**Page**:
........

Momof2 asked: "Now that toy catalogues are filling our mailbox and (ahem) Sunday Sun, how to deal with the gimme, gimme, gimmes? I don't think I can stand listening to all the things my kids want for the next 5-6 weeks until xmas!!!"

I asked Allison Pugh -- assistant professor of sociology at the University of Virginia and author of the soon-to-be-published book Longing and Belonging: Parents, Children and Consumer Culture -- to respond. Here's her post:

"There are different kinds of 'gimmes,' and each kind really takes a different kind of parenting strategy to handle successfully. For all of these, of course, a sustained "no" campaign will work. If parents found it that simple, then they would not be asking for advice, and we would not see polling reporting that 4 out of 5 parents think that America's materialistic society produces 'over-commercialized children.'

"Some 'gimmes' come from exposure to advertising, and it is not just the toy catalogues and Sunday papers that are targeting children. Television is a big conduit for ads -- kids spend more time watching TV annually than they spend in school. The Internet, cereal giveaways, marketing in schools -- these have all become commercial superhighways into children's brains. So the first step to handling this kind of "gimme" is to close down some of those highways, or at least bring them down to one lane. That means try to reduce kids' exposure to marketing techniques, enforce some of those house rules limiting television and Internet time, and try and get the catalogs into the recycling bin before the children get to them.

........

**Information shown**:

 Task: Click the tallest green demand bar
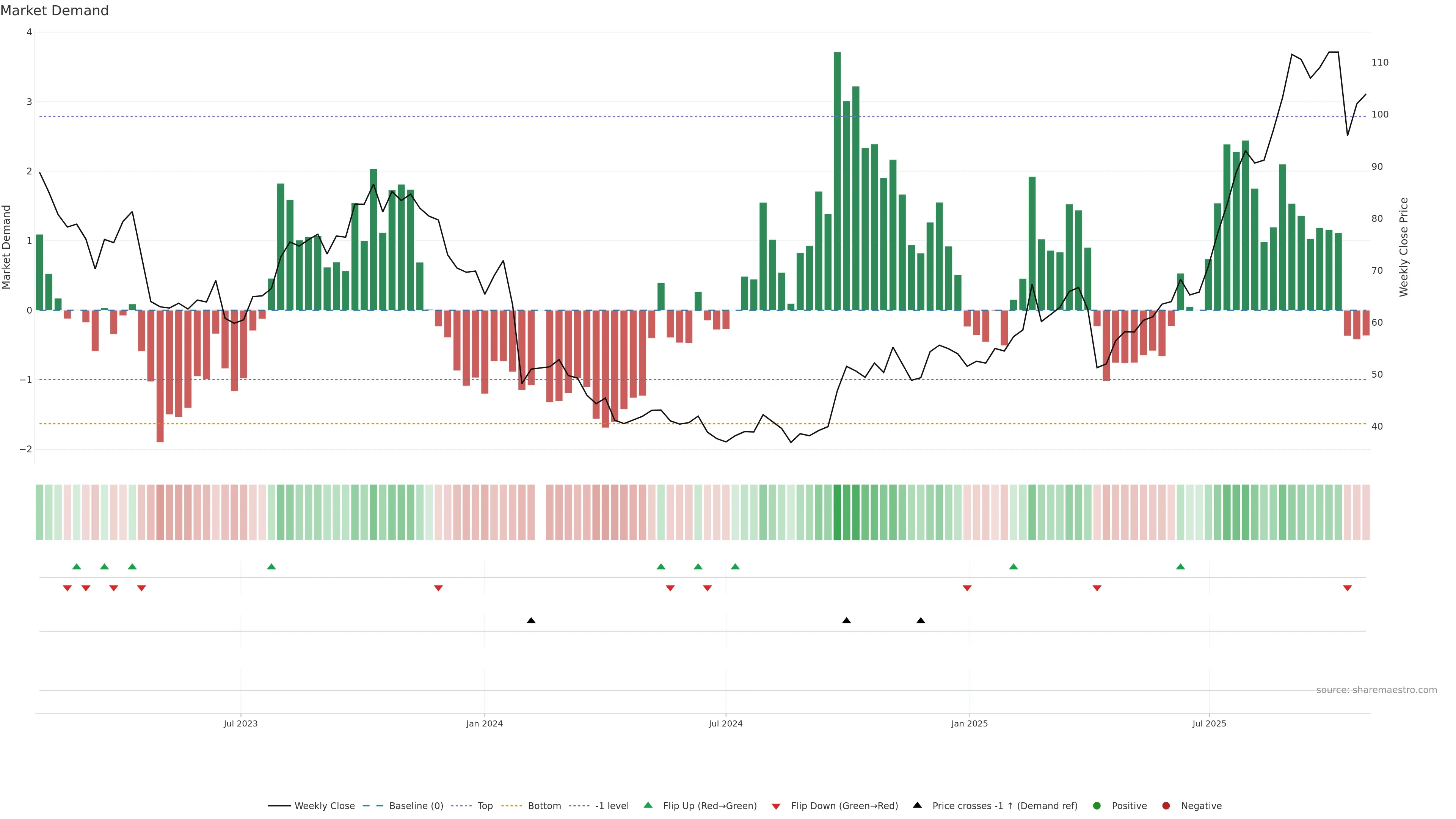point(837,181)
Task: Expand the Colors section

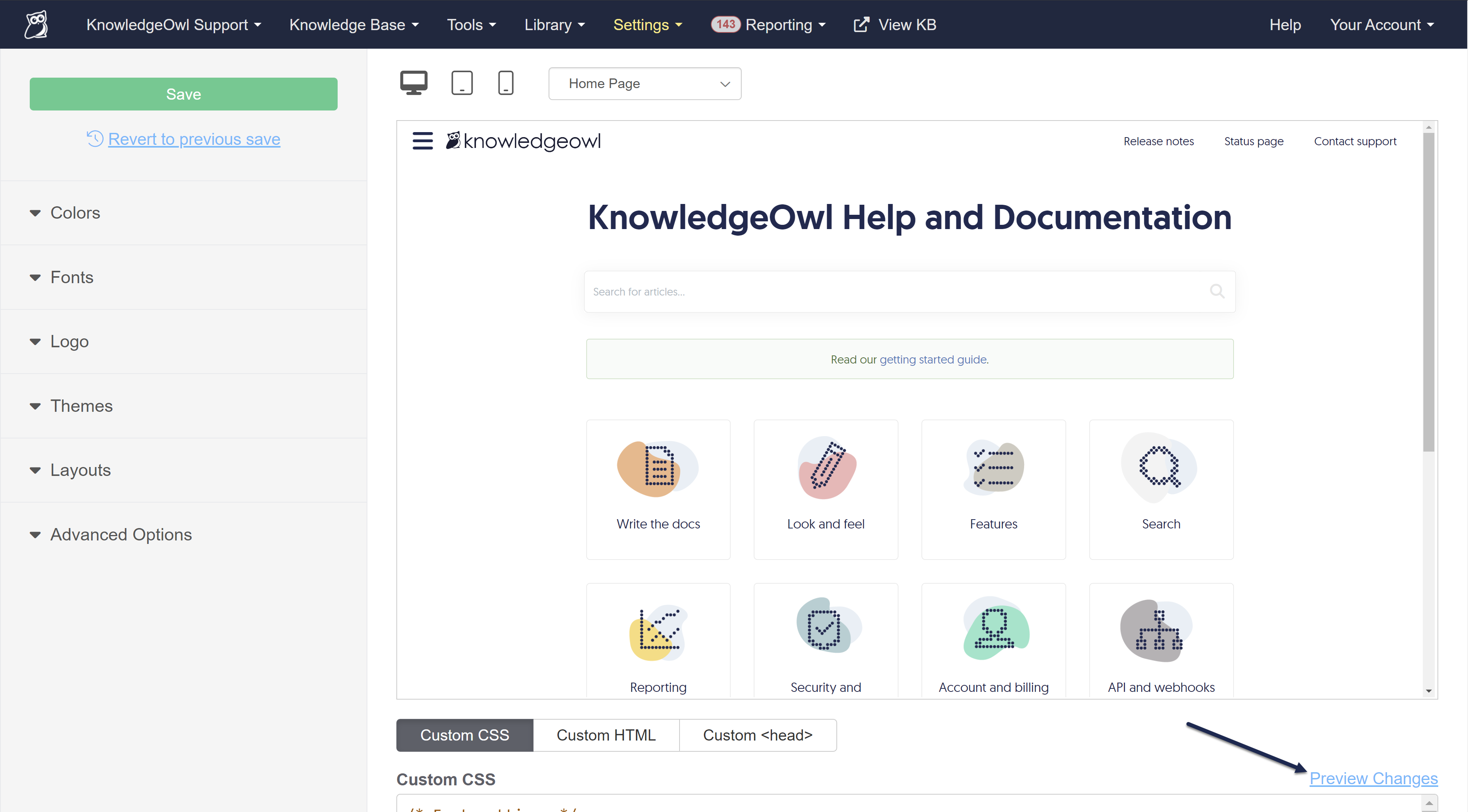Action: [75, 212]
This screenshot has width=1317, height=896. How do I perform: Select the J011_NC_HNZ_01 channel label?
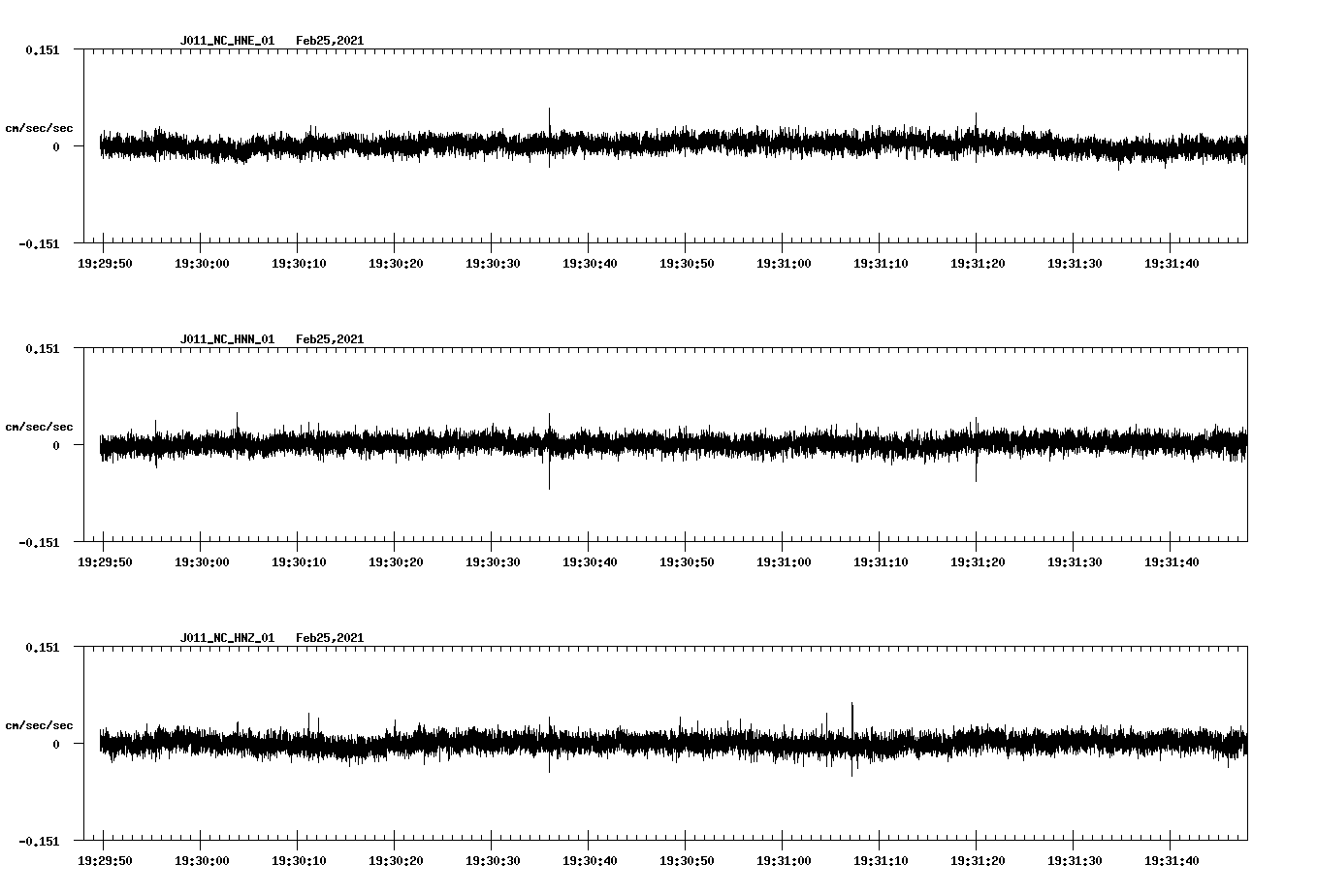tap(227, 637)
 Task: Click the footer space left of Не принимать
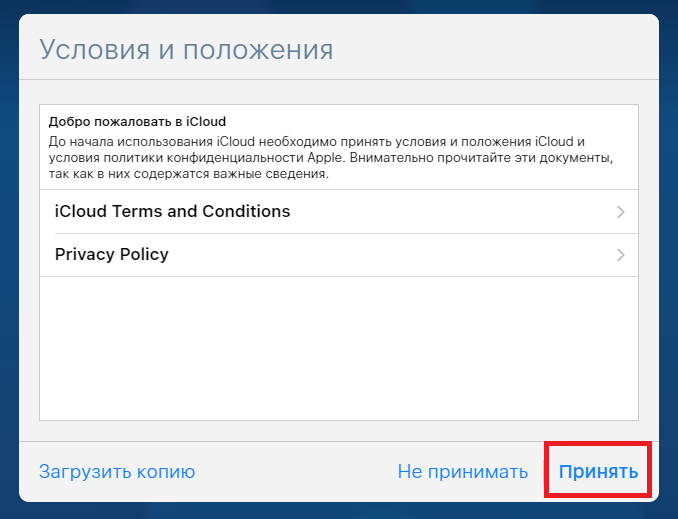coord(296,471)
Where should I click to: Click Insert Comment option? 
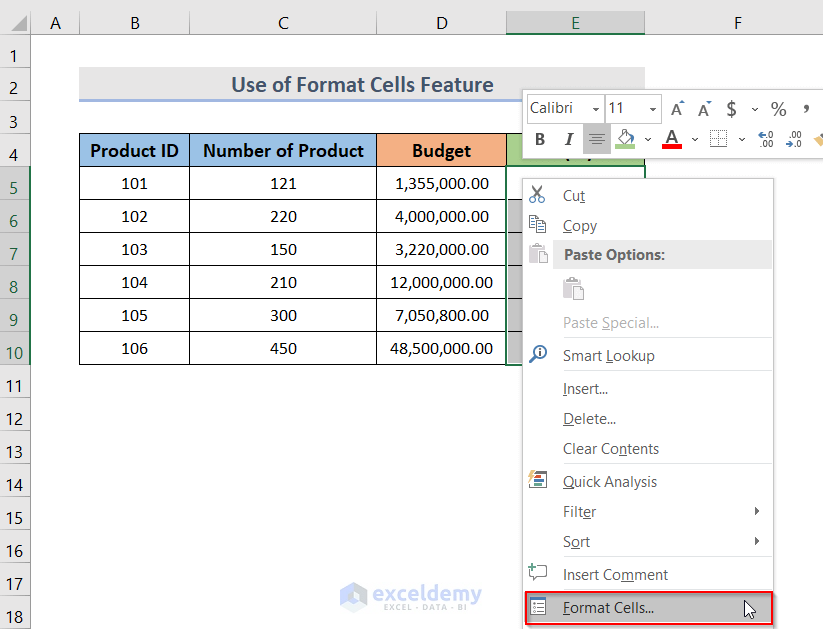click(x=615, y=575)
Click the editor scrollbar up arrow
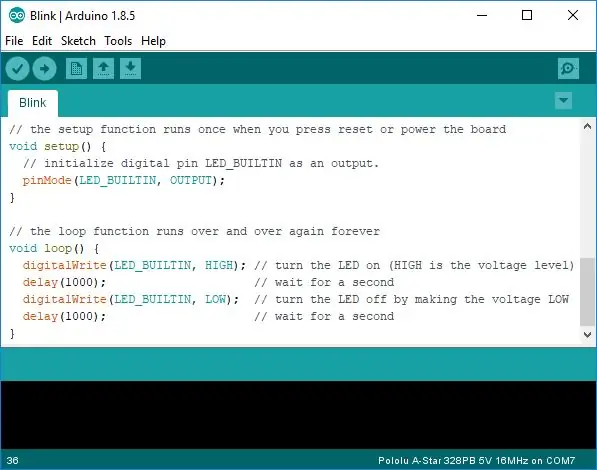Viewport: 597px width, 470px height. click(587, 126)
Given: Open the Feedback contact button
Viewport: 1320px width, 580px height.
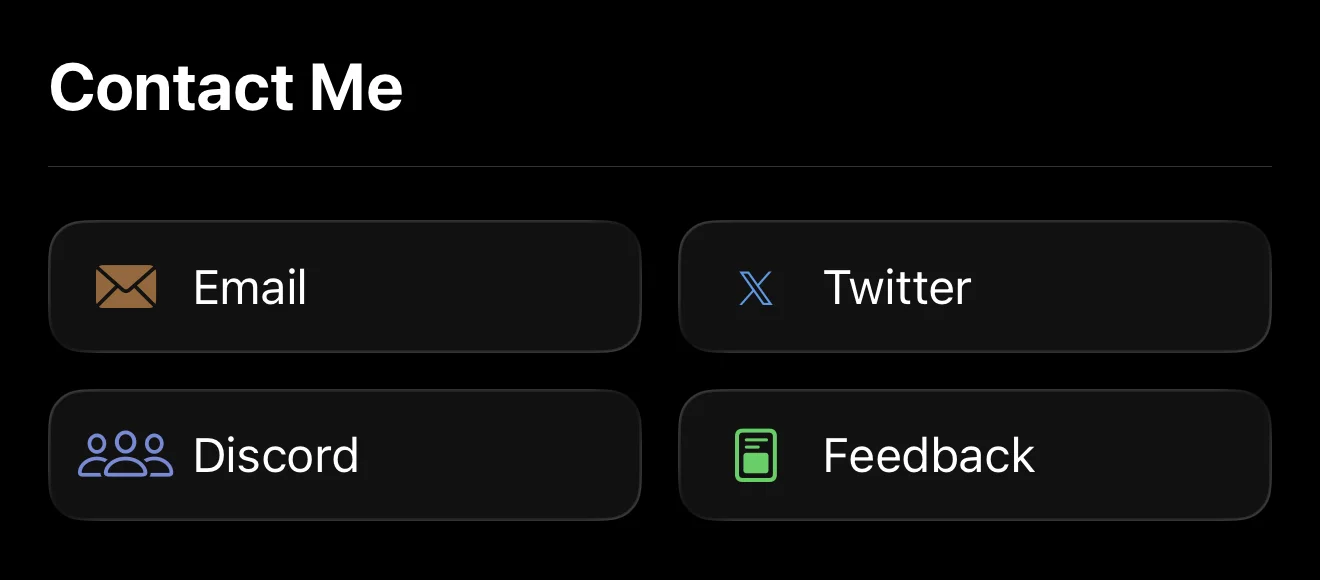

........

**Exercises**:
1) List each channel that the article on kids' holiday gimmes names as carrying marketing to children.
2) Please write the next part of the article on kids' holiday gimmes, picking up after its last sentence.

**Responses by task**:
1)
- toy catalogues
- Sunday papers
- Television
- The Internet
- cereal giveaways
- marketing in schools

2)
"Another kind of 'gimme' involves the things -- the toys, games, movies and the like -- that kids think they have to have to be 'normal' when they are with other kids. It is not that children are trying to be better than their peers -- more often they just want to belong to their social group. Kids want to be visible in their worlds, and to do so they have to be able to participate in the conversation at school or in the neighborhood, the conversation about what kind of lunchbox they have or have they seen the latest movie or played that Wii game. Many of the most urgent, persistent 'gimmes' stem from children's desire to be able to join in when a certain topic of conversation comes up, and parents seem to find these kind of requests -- for belonging, for social citizenship, for being "the same as my friends" -- the most difficult to withstand.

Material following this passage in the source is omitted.